Indeed, Darwin believed that all vertebrates, including humans, were essentially dual-sexed, having originated from a common hermaphrodite ancestor. Jottings by the young, Beagle-fresh Darwin entered in his (unpublished) notebooks around 1838 evidence his early commitment to the ubiquity of hermaphroditism in the natural world as he grappled to situate a variety of sex variations within his developing evolutionism, including the rearing of a queen bee from the pupae of a worker, the assumption of male-typical plumage by certain female birds, and the occurrence of homologous sexual anatomical structures. “Every animal surely is hermaphrodite,” he wrote, repeating the assertion on multiple occasions.
Ever restrained in his choice of words on sex-related topics in his published works, the indefatigably prudish Darwin held back from making an explicit statement, as he had earlier made in the privacy of his notebooks, that all individuals, including humans, were essentially hermaphrodites. Nonetheless, the perennial co-existence of female and male characteristics in every individual remained an important facet of his evolutionism, the potential queerness of the proposition offset by Darwin’s insistence that characteristics of the opposite sex usually remained only in a latent state. Only in exceptional circumstances, he argued, were they expressed.
In Descent, Darwin extended his analysis to fully embrace a grand narrative of the evolution of sex, suggesting that hermaphroditism was the primordial condition of humanity’s remotest ancestor. Such a deep, and largely unspecified, evolutionary narrative, suggesting as it did an infinitely longer timespan than Darwin’s assertion that humans were evolved from apes, was open to numerous interpretations and projections, many of them potentially raising questions of morality and respectability in Victorian science writing that Darwin was undoubtedly keen to avoid. He deployed various conceptual and rhetorical strategies that muted the potential for such interpretations of his evolutionism. Sometimes he was dismissive. For example, he recognized that birds of the same sex sometimes lived in pairs or small groups, but added that they were “of course not truly paired.” Other times he was evasive. Discussing how “vitiated” instincts affected the reproductive habits of birds, he remarked that he could give “sufficient proofs” with regard to pigeons and fowls, but added “they cannot be here related.” When it came to humans, he was disparaging. He even used draconian rhetoric largely derived from long-standing theological traditions, writing of the “unnatural crimes” and “immorality” of indigenous peoples (“savages”) as well as the “extreme sensuality” of the ancient Greeks.

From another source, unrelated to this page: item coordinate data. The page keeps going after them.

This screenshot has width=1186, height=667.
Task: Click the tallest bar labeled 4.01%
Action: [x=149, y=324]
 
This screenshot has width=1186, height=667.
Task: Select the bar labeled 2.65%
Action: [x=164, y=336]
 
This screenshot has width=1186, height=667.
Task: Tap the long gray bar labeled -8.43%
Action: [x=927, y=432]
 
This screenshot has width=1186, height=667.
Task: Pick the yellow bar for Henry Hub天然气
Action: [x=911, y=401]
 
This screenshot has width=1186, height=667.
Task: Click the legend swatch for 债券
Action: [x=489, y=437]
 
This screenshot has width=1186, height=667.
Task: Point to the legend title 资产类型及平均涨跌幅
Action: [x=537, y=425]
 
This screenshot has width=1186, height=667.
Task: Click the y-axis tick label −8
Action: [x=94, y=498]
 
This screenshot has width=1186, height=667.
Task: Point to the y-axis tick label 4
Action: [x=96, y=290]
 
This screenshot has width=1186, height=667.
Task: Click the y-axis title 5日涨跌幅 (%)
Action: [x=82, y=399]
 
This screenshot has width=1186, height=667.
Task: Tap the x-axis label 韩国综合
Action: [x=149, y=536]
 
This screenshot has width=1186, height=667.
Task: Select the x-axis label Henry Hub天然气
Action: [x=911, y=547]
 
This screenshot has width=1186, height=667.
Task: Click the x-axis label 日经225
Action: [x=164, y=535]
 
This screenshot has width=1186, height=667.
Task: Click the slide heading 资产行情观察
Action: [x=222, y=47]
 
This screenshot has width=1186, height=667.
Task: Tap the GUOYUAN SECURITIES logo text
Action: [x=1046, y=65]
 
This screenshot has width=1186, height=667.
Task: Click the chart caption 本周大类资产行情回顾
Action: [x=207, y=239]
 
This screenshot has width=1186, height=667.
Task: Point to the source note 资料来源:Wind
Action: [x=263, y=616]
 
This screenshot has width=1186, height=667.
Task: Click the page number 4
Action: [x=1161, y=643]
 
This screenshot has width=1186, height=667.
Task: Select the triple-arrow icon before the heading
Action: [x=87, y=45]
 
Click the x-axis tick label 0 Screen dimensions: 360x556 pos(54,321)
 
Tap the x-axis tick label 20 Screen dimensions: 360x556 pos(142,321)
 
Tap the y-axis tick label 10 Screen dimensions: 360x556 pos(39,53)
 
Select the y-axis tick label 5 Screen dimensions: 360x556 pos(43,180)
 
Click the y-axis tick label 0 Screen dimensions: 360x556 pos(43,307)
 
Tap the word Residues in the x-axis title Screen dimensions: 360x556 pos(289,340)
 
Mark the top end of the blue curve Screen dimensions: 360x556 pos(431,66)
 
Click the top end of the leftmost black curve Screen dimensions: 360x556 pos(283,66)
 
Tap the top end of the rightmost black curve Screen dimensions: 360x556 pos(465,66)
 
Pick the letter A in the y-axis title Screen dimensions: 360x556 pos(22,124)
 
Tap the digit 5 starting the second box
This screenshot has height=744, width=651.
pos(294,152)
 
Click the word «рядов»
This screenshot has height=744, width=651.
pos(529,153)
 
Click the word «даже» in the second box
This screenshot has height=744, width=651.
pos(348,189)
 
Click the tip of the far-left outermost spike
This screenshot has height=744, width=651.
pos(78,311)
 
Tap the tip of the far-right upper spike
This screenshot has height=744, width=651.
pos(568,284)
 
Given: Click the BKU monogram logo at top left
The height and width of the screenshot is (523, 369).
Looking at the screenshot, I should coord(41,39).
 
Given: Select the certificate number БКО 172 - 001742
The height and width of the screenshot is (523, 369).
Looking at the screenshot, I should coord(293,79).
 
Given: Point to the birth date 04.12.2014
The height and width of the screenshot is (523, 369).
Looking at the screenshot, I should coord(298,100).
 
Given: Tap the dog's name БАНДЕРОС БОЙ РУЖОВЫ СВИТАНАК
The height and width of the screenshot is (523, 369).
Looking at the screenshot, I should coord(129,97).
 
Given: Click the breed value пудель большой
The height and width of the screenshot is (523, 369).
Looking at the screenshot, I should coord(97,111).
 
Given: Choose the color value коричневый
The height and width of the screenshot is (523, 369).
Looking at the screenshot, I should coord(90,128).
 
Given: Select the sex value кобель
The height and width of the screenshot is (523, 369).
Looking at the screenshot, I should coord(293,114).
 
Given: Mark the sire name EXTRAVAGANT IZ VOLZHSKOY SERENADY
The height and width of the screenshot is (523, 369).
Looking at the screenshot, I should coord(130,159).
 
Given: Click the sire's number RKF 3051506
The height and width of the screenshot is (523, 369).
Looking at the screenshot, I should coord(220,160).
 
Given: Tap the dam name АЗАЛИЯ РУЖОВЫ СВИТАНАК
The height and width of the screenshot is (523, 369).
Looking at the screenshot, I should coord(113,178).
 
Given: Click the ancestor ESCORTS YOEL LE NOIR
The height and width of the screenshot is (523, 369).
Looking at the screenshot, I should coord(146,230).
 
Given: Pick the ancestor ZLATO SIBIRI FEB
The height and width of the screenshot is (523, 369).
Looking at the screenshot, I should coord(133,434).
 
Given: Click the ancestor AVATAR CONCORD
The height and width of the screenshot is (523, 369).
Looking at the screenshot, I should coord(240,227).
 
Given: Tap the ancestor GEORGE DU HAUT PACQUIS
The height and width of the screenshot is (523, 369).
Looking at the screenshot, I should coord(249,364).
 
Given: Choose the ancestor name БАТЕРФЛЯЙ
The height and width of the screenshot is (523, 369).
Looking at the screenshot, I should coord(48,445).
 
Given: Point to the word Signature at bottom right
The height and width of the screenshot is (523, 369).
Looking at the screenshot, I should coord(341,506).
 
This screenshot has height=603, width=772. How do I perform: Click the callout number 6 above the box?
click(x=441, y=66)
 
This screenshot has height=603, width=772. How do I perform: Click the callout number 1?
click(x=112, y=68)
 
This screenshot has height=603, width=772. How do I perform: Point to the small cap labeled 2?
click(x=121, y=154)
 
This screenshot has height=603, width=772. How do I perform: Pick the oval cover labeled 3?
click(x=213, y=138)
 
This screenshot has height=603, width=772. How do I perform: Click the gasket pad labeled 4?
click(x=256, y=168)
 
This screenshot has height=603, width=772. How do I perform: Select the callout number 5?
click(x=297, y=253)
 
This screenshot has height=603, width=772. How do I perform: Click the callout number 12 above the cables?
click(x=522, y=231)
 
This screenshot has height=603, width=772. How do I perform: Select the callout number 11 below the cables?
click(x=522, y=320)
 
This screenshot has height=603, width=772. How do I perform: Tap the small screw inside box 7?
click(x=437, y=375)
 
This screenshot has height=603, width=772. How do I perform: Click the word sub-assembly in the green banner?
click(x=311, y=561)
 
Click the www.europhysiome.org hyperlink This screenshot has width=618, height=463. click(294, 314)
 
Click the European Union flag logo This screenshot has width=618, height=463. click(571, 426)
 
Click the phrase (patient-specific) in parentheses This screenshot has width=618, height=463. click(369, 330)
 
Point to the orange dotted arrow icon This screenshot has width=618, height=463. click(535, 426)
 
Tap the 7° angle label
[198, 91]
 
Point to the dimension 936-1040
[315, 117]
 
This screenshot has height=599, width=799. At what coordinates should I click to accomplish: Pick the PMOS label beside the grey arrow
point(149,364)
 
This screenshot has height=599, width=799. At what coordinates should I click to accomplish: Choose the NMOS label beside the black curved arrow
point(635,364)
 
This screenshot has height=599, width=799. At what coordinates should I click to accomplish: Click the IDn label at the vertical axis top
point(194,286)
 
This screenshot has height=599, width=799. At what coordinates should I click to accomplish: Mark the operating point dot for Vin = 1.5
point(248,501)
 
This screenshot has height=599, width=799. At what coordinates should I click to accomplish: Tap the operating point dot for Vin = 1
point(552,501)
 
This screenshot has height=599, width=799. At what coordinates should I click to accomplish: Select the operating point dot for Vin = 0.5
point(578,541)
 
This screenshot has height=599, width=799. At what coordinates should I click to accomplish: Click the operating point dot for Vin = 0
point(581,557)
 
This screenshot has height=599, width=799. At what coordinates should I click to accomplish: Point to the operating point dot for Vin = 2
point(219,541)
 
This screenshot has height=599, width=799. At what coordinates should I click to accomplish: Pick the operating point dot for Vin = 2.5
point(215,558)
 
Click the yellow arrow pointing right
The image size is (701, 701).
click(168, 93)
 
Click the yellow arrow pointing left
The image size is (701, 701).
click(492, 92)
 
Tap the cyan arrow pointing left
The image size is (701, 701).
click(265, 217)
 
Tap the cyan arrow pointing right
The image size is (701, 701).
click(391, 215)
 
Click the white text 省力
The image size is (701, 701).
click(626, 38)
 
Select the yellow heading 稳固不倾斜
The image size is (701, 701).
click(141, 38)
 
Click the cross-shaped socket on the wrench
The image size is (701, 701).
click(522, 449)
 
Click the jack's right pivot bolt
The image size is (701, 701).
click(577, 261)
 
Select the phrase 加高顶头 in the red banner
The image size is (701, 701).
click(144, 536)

Darwin’s reticence to fully theorize occurrences of intersexualities, sex changes, and non-reproductive sexual behaviours in humans and non-human animals, combined with the laboured descriptions of sex differences that constitute his lengthy discussion of sexual selection, entailed that Descent was generally received positively and without censure. Nonetheless, despite the ambiguities of his approach to sex variations, a new generation of Darwinian sexologists extended evolutionary notions of sex differences and sexualities ever deeper into the realms of human psychology and behaviour. The Austrian neurologist and founder of psychoanalysis, Sigmund Freud, counted Descent among the ten most important books he knew of. For his part, the homophile German sexologist Magnus Hirschfeld, writing in 1914, lauded Darwin above others for establishing a new biological sexology that had borne fruit, “even in the stony earth of England.”